RSC Cement Road Stabiliser

Low CO2 Emissions Material

Rainstorm Cement (RSC) is a haul road and heavy equipment hardstand stabilizer. It is a durable road stabilising application which produces a ‘concrete-like’ hard surface treatment, yet with a greater flexural strength (less brittle). Applied to and blended to road surface soil materials by Rainstorm specialist equipment, RSC also binds to tailings residues and contaminates. RSC utilises on site soil reserves in the blending and preparation of the RSC pavement.

RSC Cement Stabiliser

RSC has been developed by Rainstorm as an alternative high performance hardstand product with improved resistance to flexural strain and aggressive environments compared with standard portland cement (OPC) based concrete road stabilisers. RSC has a greatly reduced carbon dioxide emissions output compared with portland cement hardstand mixes, as there is no OPC used in the binder, an alternative binder is used instead – talk to Rainstorm for product details.

RSC: Good Adhesion, Abrasion Resistance, Crushing Strength

Combined with soil, the RSC binder has many superior properties compared with other hardstand stabilisers.
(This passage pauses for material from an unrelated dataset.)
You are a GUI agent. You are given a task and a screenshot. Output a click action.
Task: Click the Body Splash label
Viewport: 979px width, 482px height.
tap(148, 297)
RSC bonds very well (has good adhesion) to a variety of inorganic and organic aggregates and is highly compatible with salt effected soils. RSC does not require wet curing, and has very good resistance to abrasion. In addition, RSC has high transverse and crushing strengths.

RSC Controls Dust: (Air Particulate Emissions Control)

RSC binds mine tailings residue materials to control dust and air particulate emissions. RSC unsealed road surfaces provide a dust free pavement. RSC is an ideal soil stabilising, high strength road surface for heavy machinery.

RSC Cement: Binds Salt, Sand and Clay Materials

RSC Cement has excellent adhesion to organic and inorganic aggregates. This results in a less porous material compared to other hardstand stabilisers. The reduced porosity reduces salt crystal growth in the pavement material which limits damage from salt crystal formations on bitumen seals.